It should work for men and women.

Here are the steps the Fly Guy wrote:

  1. Stop Acting Like A Friend
  2. Rock The Boat
  3. Pursue Other People
  4. Get A Little Closer
  5. Peak Their Interest
  6. Close The Deal

Escaping the Friend Zone

1. Stop Acting Like A Friend.

Most men and women end up in the friend’s zone because primarily, they act like a friend. A non-sexual option. A friend is someone you will do things for because you have compassion for or want to help that person. It’s what friends do.

But if you are just meeting someone for the first time and you treat as a lifelong friend by doing overly nice things hoping they’ll feel attracted to you, you’re practically guaranteed to only make a friend.

It’s okay to be nice but it’s not okay to give your status to someone you just met hoping they will like you as something more. It rarely works.

The first question you must ask yourself then is:

When you first met the person you’re attracted to did you do things for them you would only consider doing for a life long friend? Did you give up your status to gain approval?

I am talking about “things” that put yourself well out of the way and are overly too nice. I’m not talking about teasing someone you just met as if you’ve known them forever because it is not the same.

2. Rocking The Boat.

Did you rock the boat?

Did you stir things up when you first met or did you act nice hoping again, they will like you?

Women and men are attracted to edgy conversations and not the same old boring shit about the weather or how their day is going. Don’t be afraid to bring up topics most people would be afraid to talk to their mom’s about.

In this case “rocking the boat” simply means not being afraid of having someone dislike you. Call it indifference or whatever you want.

But if you acted too nice and accommodating just because you wanted that person to not see you as just a friend – then as far as this test goes, consider you’re very close to the friends zone.

Number 3:

3. Pursue other people.

Did you show signs of neediness, being clingy?

Are you “seeing” other people?

When you first met did you suddenly drop everybody else in your life just to get close to that person before you were even intimate?

If you put all your time or energy into a person from the beginning or if you didn’t give create space or if that person sensed you had no other options in your dating life then there’s a good chance they put you in the friends zone.

Although women can feel a bond to men who become their shadows they don’t respect them enough to sleep with them. There’s no real tension or sexual energy created. There’s no challenge.

This may be a little different for a woman. If a man doesn’t feel attraction for you but you’re were willing to do things for him AND you don’t seem interested in other guys (generally speaking) then there’s more than a good chance you’re just his friend.

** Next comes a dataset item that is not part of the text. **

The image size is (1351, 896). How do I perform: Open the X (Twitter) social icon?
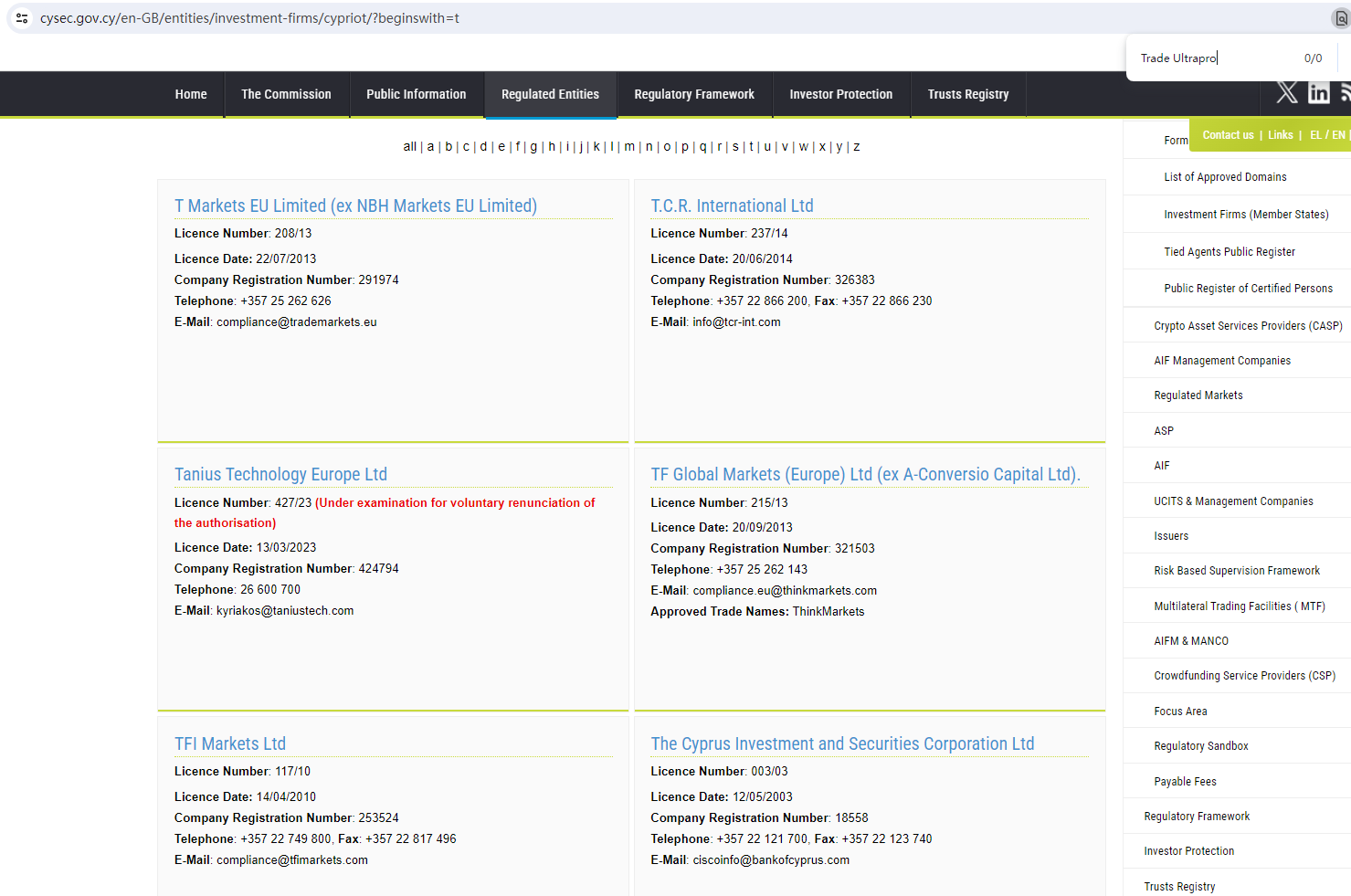point(1286,92)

4. Getting A Little Closer.

There always becomes a time between a man and woman when they test each others physical boundaries. Normally it’s not done on purpose but it does happen.

IF you’re afraid to casually touch them and break the physical barrier, especially if you’re a guy it only makes it that much harder to get physical later. This is something which must be done early on. It also must be done strategically so be warned.

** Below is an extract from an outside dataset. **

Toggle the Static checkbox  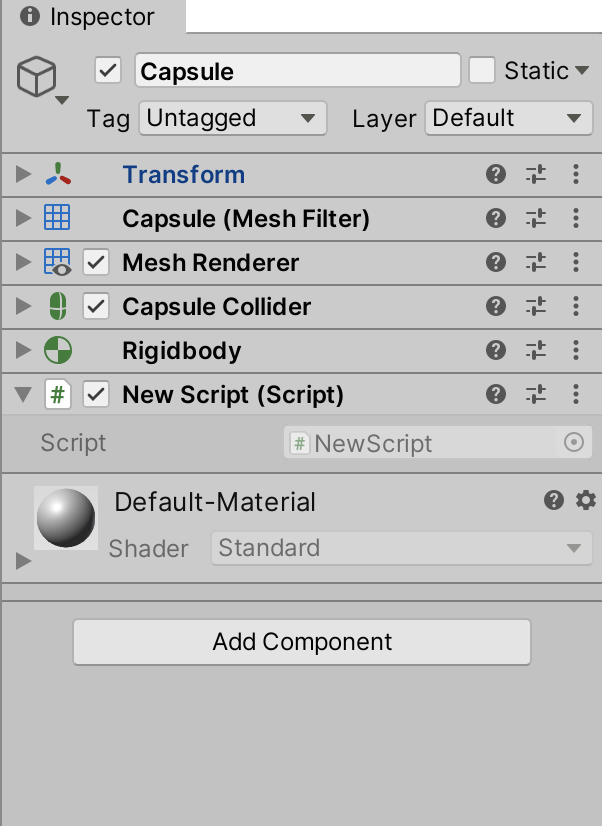click(483, 71)
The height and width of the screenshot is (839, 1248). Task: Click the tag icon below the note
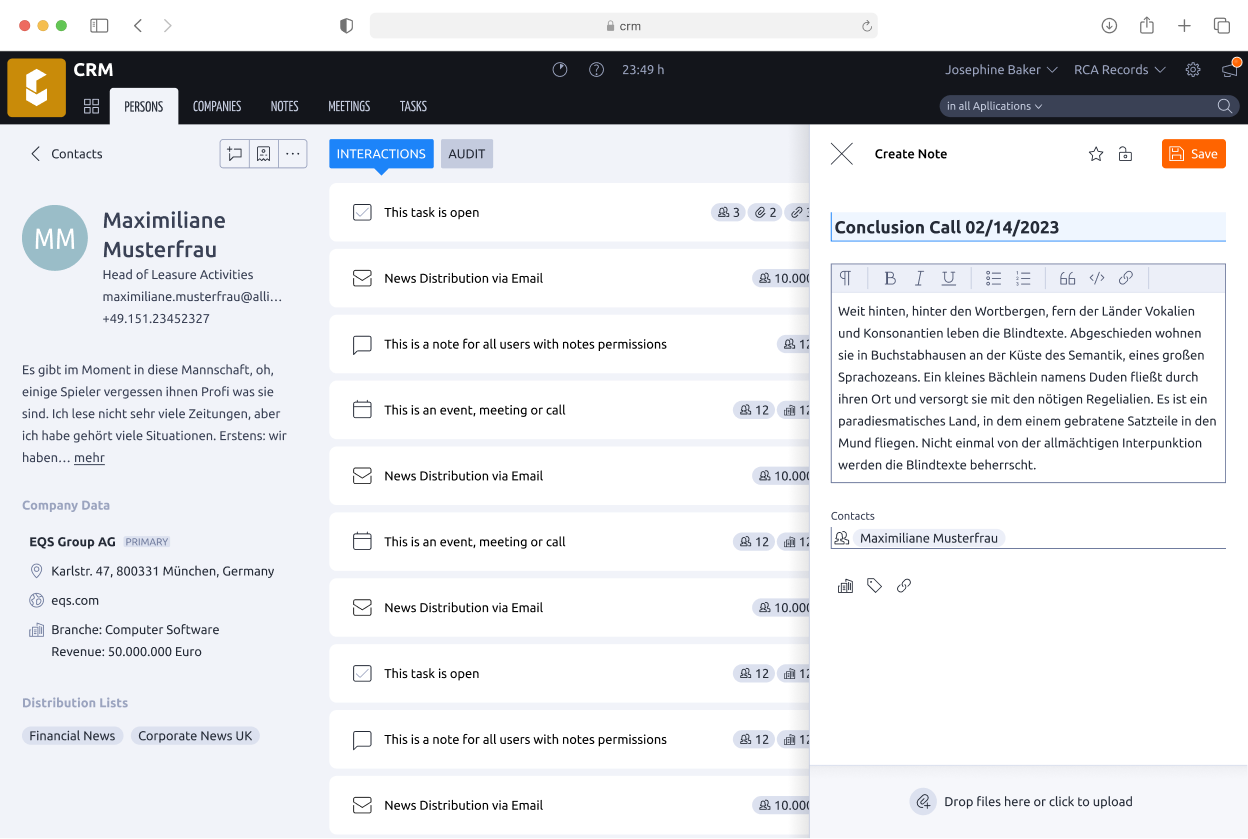tap(874, 585)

Did you pull back from any kind of touch, playful or casual, or make it seem like getting close to people freaks you out?

I’ve found those who find the act of getting close under normal circumstances are less likely to act that way around a person they’re attracted to. Hence less likely to get stuck in the friends zone.

If you’re a guy who gets nervous or is afraid to touch a woman properly and at the right time AND she sensed your pull back she probably “friended” you quickly.

If you’re a woman who avoided the contact or kind of appeared “frigid” most men friend you because they either felt no attraction or are not comfortable getting past that with you.

As the fly guy stated, “breaking down the physical barriers” is extremely important for both men and women. When others sense you are nervous being too close to someone they feel you may be inexperienced, have little confidence, or may become “too much work.”

5. Peak Their Interest.

The Fly Guy advises to begin playing games with how you see the relationship. I’m not altogether sold on that idea but what I do suggest is leaving her or him with a feeling of uncertainty.

Intention aside… Interest is good. You must show a little interest but you must remain uncertain. It’s far too complicated to discuss here but it’s this challenge which keep people out of the friends zone.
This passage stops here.